The output of video devices connected in this manner is synchronized to the reference signal, and they are referred to as ‘genlocked’.
Thus, serving i) TriCaster’s Genlock input and ii) other video devices in the chain with a single reference is the best approach.
You could think of it this way:
Genlocking your cameras has the effect of locking their output together, ensuring optimal synchronization for live switching. This may result in throughput latency benefits.
Supplying the same sync source to TriCaster’s Genlock input ensures a match between TriCaster output and any downstream video devices required to handle both it and other (genlocked) sources.
Note: Digital audio is less tolerant in certain respects than analog. Some devices require SDI sources to be genlocked when mixing digital audio (whether for recording or live production).
TriCaster, however, includes dynamic audio re-sampling for each input. Genlocking of SDI audio/video sources is not a requirement. Still, genlocking sources and TriCaster to a house reference signal, or genlocking the cameras directly to the TriCaster output is encouraged (to genlock cameras, see your camera manual).
VERTICAL POSITION, HORIZONTAL POSITION AND PHASE
Locking all devices to house sync is important, but this alone does not actually ensure a perfect downstream match. Consider an army marching along: each step the soldiers take occurs at precisely the same moment, so we could say their timing is synchronized. Even so – problems result if one soldier leads with the left foot while everyone else is on the right. Or perhaps everyone is evenly spaced and perfectly aligned but for one misfit who ‘tailgates’ the soldier ahead of him and keeps stepping on his heels.
This is essentially why TriCaster provides several adjustments in its Genlock section. The Horizontal and Vertical Position settings pin the image in the proper space in the frame, and in doing so could be likened to making sure each marching soldier is in position relative to his fellows (as viewed from above).
FIGURE 128
The Phase setting ensures proper color alignment, corresponding to making sure everyone is on the left or right foot at the same time.
Thus, the Vert Position, Horiz Position and Phase settings allow you to tweak synchronization to arrive at an optimum match between devices. Typically, these settings are fine-tuned with the aid of a downstream Vectorscope and Waveform Monitor. (A discussion of these adjustments goes beyond the scope of this manual, but a quick online search for the keywords “genlock” and “adjust” turns up a number of excellent references).
REFERENCE TYPE
The ‘bi-level’ reference signal long used for standard definition television is often used for genlocking both SD and HD installations.

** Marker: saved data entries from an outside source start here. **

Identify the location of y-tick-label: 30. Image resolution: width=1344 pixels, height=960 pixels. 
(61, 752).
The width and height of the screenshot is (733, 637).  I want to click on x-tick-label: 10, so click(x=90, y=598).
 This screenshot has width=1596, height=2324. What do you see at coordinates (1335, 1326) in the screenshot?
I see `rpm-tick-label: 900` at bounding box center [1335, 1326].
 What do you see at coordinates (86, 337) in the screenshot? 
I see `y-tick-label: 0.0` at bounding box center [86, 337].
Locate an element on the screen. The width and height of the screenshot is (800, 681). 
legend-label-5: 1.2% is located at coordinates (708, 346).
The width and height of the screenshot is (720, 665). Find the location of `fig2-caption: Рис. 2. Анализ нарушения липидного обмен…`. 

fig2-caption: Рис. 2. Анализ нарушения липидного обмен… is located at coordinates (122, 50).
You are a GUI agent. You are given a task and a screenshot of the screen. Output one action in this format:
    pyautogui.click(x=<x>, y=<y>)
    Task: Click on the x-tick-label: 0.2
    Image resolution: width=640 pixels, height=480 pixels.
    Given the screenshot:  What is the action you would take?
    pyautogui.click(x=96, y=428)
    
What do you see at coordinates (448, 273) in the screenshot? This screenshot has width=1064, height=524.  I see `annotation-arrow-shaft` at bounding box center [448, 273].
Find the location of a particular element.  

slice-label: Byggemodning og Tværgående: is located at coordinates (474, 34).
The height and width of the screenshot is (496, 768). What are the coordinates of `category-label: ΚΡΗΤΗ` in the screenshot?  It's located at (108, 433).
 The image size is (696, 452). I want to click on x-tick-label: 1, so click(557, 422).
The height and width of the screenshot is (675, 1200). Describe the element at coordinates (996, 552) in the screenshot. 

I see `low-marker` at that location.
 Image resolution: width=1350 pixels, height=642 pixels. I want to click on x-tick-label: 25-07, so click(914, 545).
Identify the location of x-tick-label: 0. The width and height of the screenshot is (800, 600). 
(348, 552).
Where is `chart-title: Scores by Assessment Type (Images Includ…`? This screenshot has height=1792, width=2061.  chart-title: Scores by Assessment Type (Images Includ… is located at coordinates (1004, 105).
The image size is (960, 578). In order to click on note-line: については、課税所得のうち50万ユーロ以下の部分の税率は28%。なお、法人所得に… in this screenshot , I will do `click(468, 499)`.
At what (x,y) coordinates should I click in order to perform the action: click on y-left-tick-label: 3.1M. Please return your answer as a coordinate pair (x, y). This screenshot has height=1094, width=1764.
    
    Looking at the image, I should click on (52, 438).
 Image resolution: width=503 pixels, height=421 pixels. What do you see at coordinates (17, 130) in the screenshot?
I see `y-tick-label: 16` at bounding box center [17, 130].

However, if you are supplying an HD reference signal to TriCaster’s Genlock Input (and your other equipment), select the HD (Tri-level) switch in the Reference Type area of TriCaster’s Genlock settings.
FIGURE 129
Note: Reference Type options do not appear for SD sessions.
This setting is applied when a genlock reference signal is not in use. To adjust the setting, supply color bars to an input and pass TriCaster’s video output to a downstream vectorscope. The vectorscope display is completely stable when Center Frequency is properly adjusted.
Note: See also Section 8.2.3, Frame Sync .
8.1.4 FAILSAFE
TriCaster’s multi-tiered ‘Always on Air’ hardware and software failsafe systems (see Section 2.5.2) provide confidence that short of a complete power failure the show will go on.
In some studio settings, however, more elaborate hardware failsafe systems may be in use. Typically, such systems take over broadcast duties whenever the output signal fails. In such cases, TriCaster’s failsafe video passthrough mechanism (which ensures that video output continues even in catastrophic circumstances) can actually prevent the external system from engaging.
For this reason, a Failsafe section has been added to Output Configuration. Its sole raison d’être is to provide a switch allowing you to disable the A/V passthrough when necessary. By default, A/V passthrough is off.
Hint: Only use fail-safe when a stable video source is connected to video Input 8.